◆ Text excerpt

========

Christopher Gadsden began constructing the Wharf in the late 1760s. In the years following, Gadsden expanded it, repaired it, and updated it until the break out of the American Revolution. In March of 1787, the South Carolina General Assembly prohibited slave importation for three years. In 1800, the Assembly extended the ban until 1803. Between 1803 and 1805, approximately 80 ships brought in over 14,000 people. In 1806, the first newspaper ads featuring enslaved Africans for sale at Gadsden’s Wharf appeared. Later the same year, on February 17, 1806, the city of Charleston passed an ordinance that all vessels carrying enslaved peoples had to land at Gadsden’s Wharf.

On January 1, 1808, a congressional ban on slave imports took effect and Gadsden’s Wharf was put to other uses, though enslavers continued to trade in human beings until the 1860s.

========

◆ Brief 1
Translate this sentence from the text on Gadsden's Wharf into Spanish: "In 1800, the Assembly extended the ban until 1803."
◆ Brief 2
Write what comes next in the text on Gadsden's Wharf, picking up after its final sentence.

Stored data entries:

========

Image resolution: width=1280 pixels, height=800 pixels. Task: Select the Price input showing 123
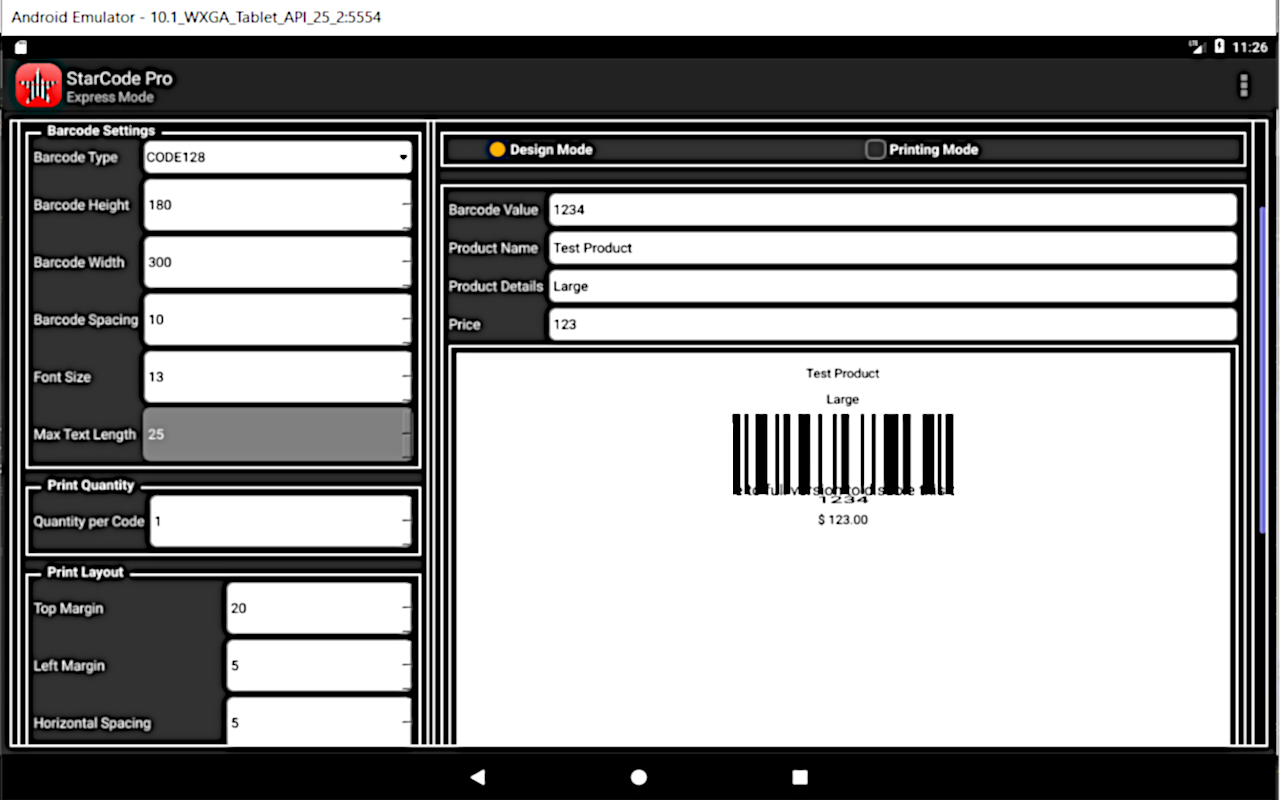(890, 324)
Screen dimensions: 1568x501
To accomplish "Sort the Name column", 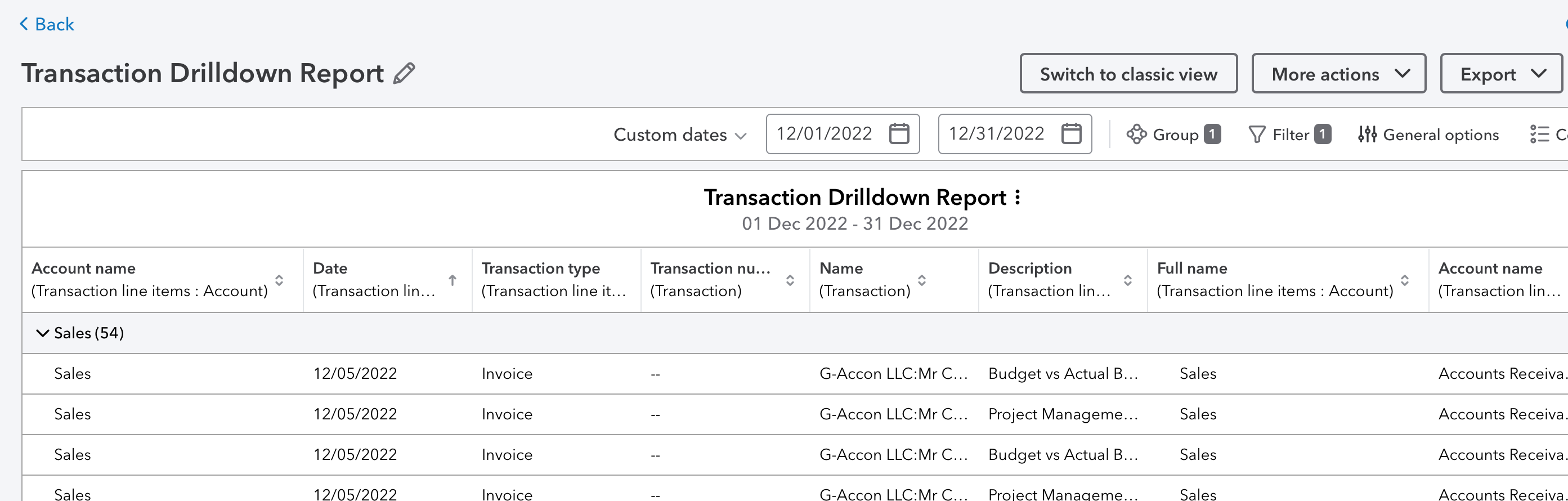I will (x=921, y=280).
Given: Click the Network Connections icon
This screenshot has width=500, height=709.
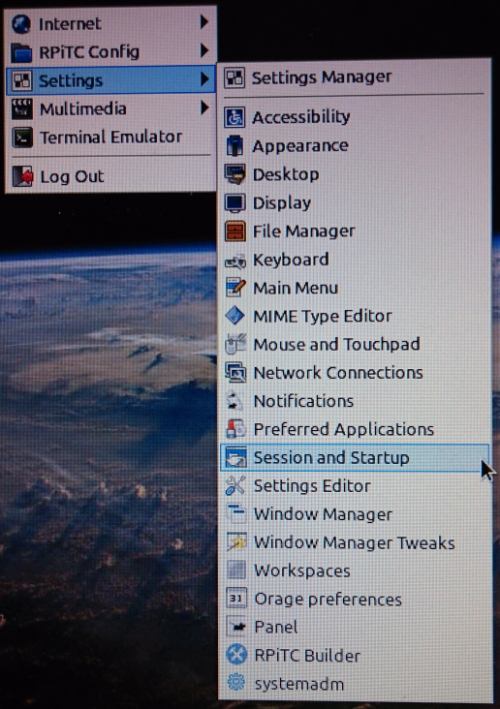Looking at the screenshot, I should pyautogui.click(x=236, y=373).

========

◆ Exercise output 1
En 1800, la Asamblea extendió la prohibición hasta 1803.

◆ Exercise output 2
== Site of the International African American Museum ==
Long time mayor of Charleston, Joe Riley, first mentioned plans for a museum dedicated to the history of African Americans in Charleston. Nearly 20 years later, an October groundbreaking ceremony was celebrated after reaching their $100 million campaign goal. Early advocates for the museum also include Congressmen Jim Clyburn, and now retired College of Charleston professor of history. Retired College of Charleston professor Bernard Powers was named the interim CEO of the International African American Museum.